The Republican Central Committee in North Carolina voted yes on a no-confidence resolution last week that censured its chairperson Hasan Harnett, the first African American to hold the post. 

According to an N.C. GOP memo, Harnett, who assumed the position in June 2015 despite Gov. Pat McCrory and many other Republican leaders endorsing his rival, was censured on the basis of "gross violations of the party's rules."

Claude Pope, Harnett’s predecessor as chairperson of the state Republicans, said in a statement he was disappointed by the necessity of such a vote.

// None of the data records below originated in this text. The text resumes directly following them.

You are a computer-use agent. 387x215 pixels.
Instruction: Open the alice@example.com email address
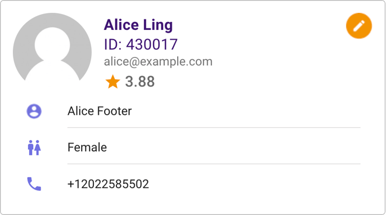pyautogui.click(x=158, y=62)
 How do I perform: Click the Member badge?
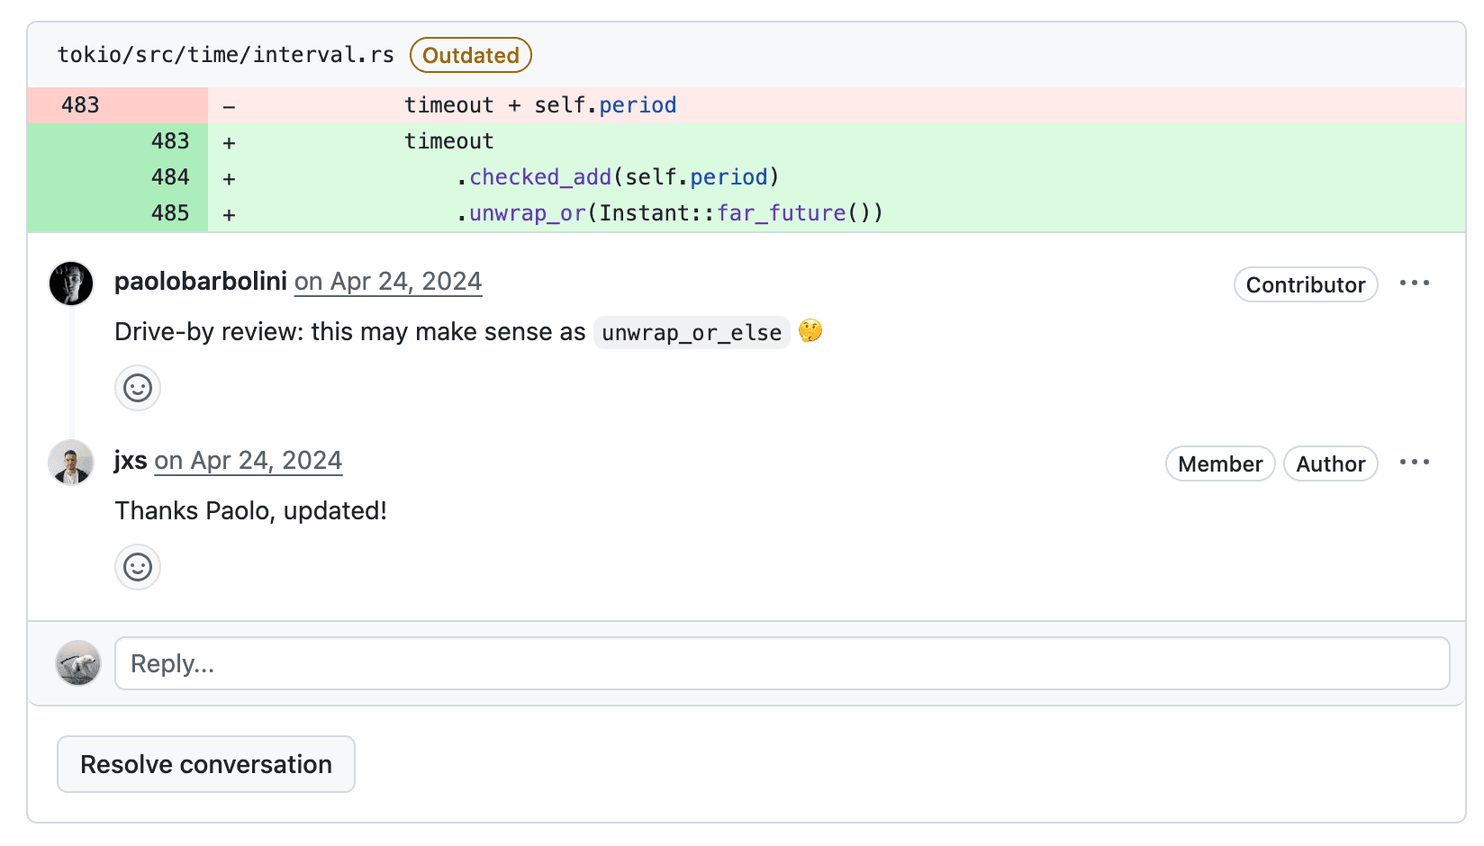coord(1219,464)
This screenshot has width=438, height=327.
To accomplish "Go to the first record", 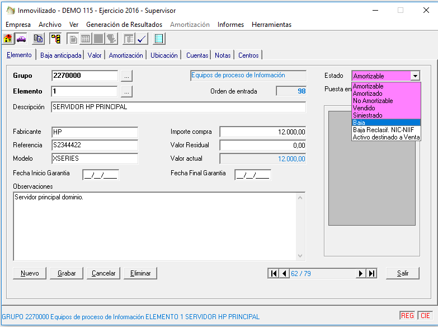I will (274, 273).
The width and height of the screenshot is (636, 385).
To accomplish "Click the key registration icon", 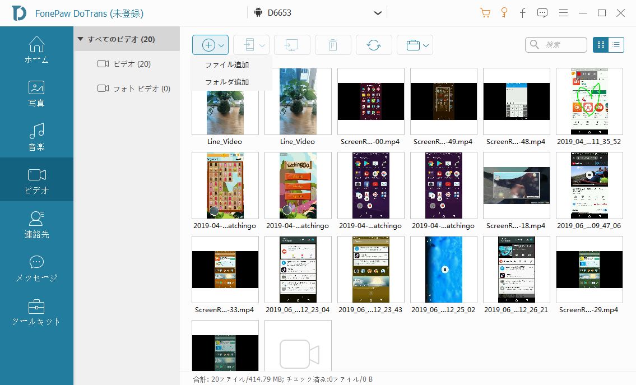I will click(x=504, y=13).
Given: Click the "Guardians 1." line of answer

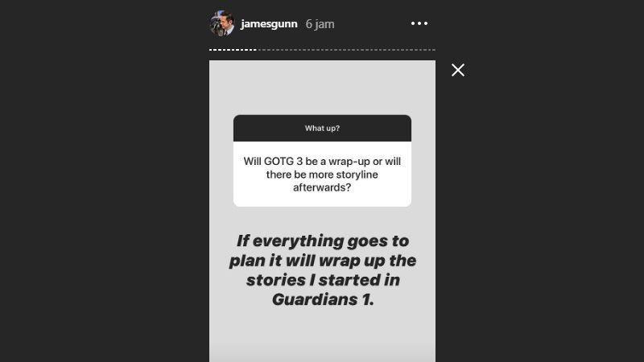Looking at the screenshot, I should (x=323, y=299).
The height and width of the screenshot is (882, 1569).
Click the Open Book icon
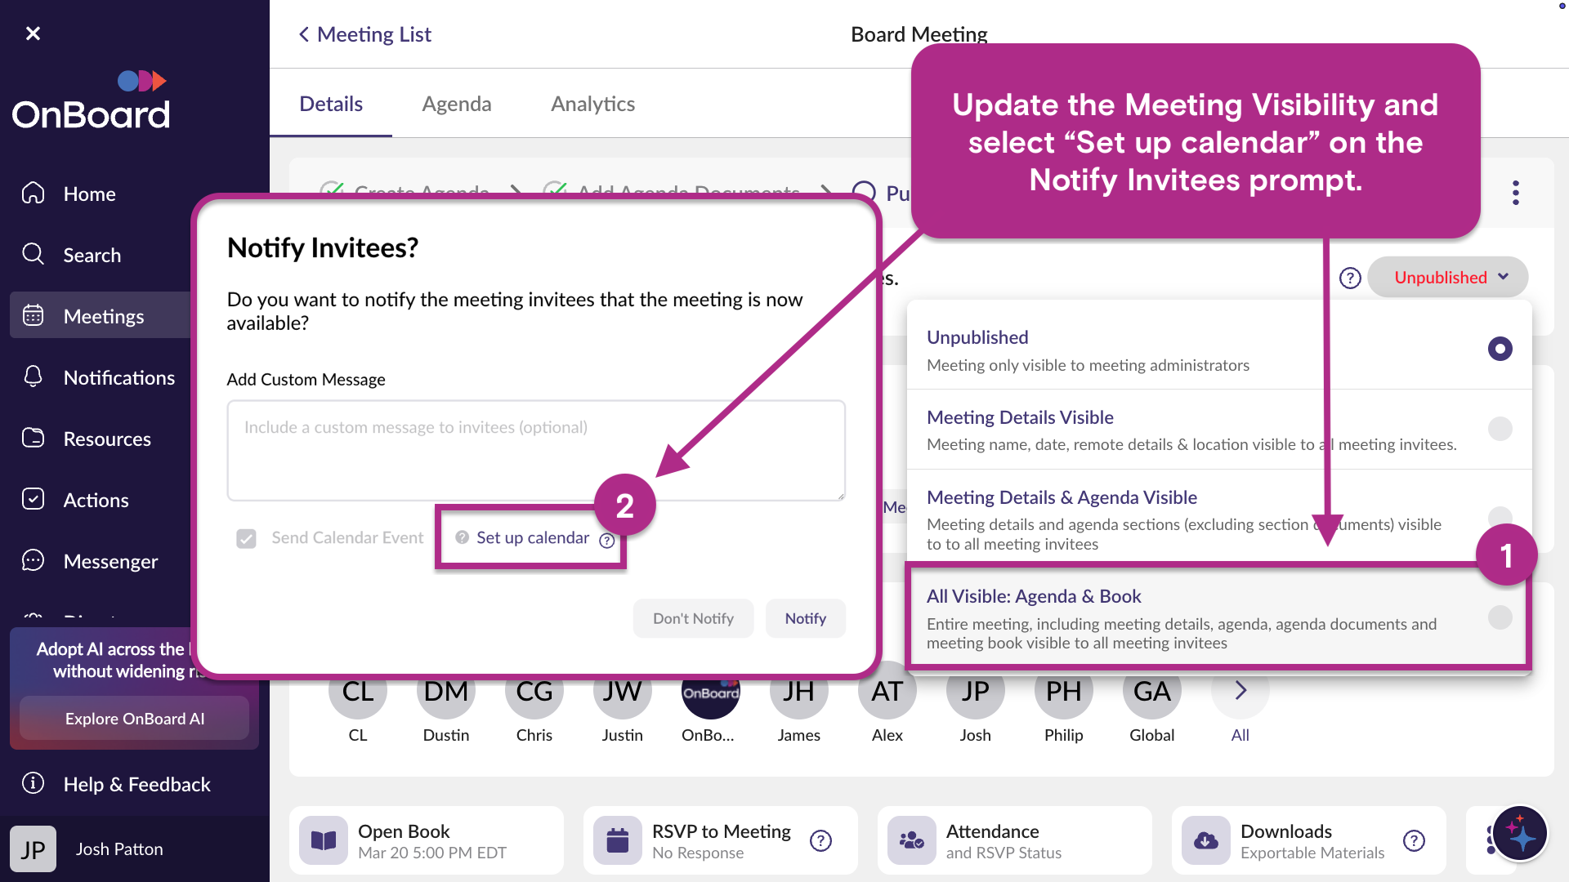click(324, 840)
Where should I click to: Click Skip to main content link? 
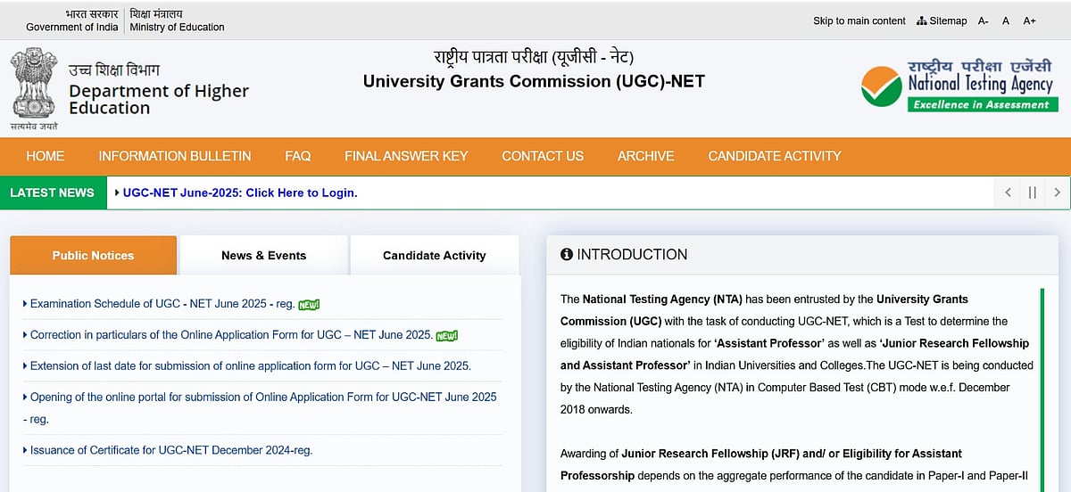tap(859, 21)
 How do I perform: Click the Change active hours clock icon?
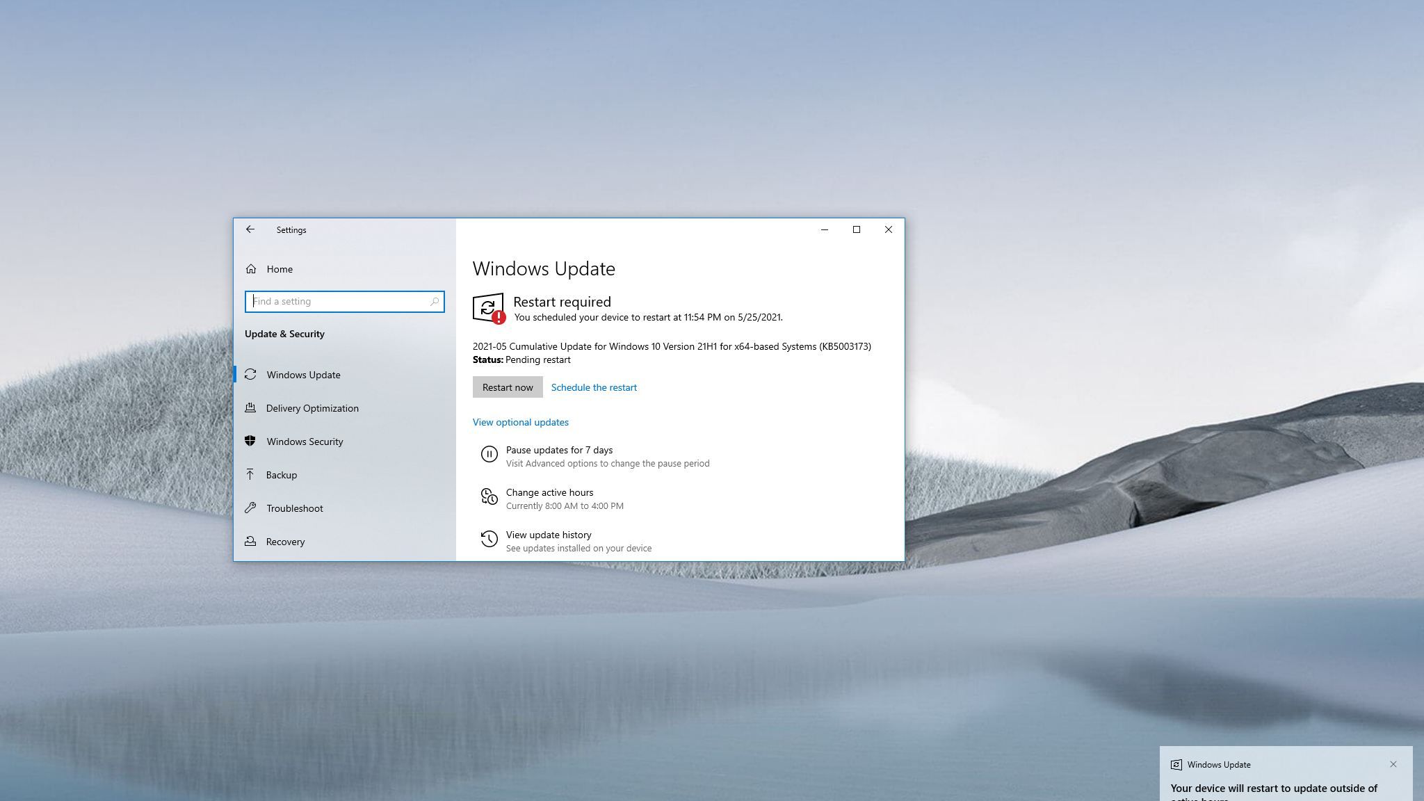[489, 496]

“The work of the party must carry on in an environment of mutual trust and respect with our leaders,” Pope said. “It became painfully evident that this was not to be the case with this chairman.”

Harnett expressed his frustrations on Facebook, where he said the allegations were silly tricks, attacks and lies, and during an interview with the radio station WCQS he said he felt persecuted by party insiders, whom he collectively refered to as Republicans Anonymous.

“We have… (N.C. GOP Executive Director Dallas Woodhouse) hiding behind a committee, and in that committee there are faceless individuals who won’t go on record for anything,” Harnett said on WCQS. “It’s about the Republicans Anonymous trying to put pressure on me and to cave in to something that is not true.”

The Central Committee said in the GOP memo that Harnett compromised the security of the party’s website, attempted to remove his rivals from the committee without following proper protocols, prematurely publicized confidential proceedings and failed to meet fundraising goals.

Harnett and the party establishment have been at odds since he was elected chairperson, said Mitch Kokai, spokesperson for the John Locke Foundation, a conservative think tank.

“Disagreements that were in place among various elements of the Republican Party at that time have now become much more hardened differences between two different camps,” Kokai said. “This has been something that has been brewing ever since the election… (and) now it’s come to the surface in open confrontation.”

Harnett oversaw the impeachment vote against Rep. David Lewis, R-Harnett, from the RNC and a vote of no confidence against Woodhouse — two establishment politicians who opposed Harnett during his election. Both votes, taken in January, were unsuccessful.

The public sparring continued earlier this month when Harnett’s official email address was deactivated. While the Republican Party said the account was disabled in response to a security issue, Harnett sent an email to Woodhouse from his personal account.

“I mean seriously, is this some form of ritual or hazing you would put the first black chairman of the NCGOP state party through?” Harnett said in the email. “Or is it because I am not white enough for you?”

He has since declined to comment on whether he believes his race was a factor in his censure.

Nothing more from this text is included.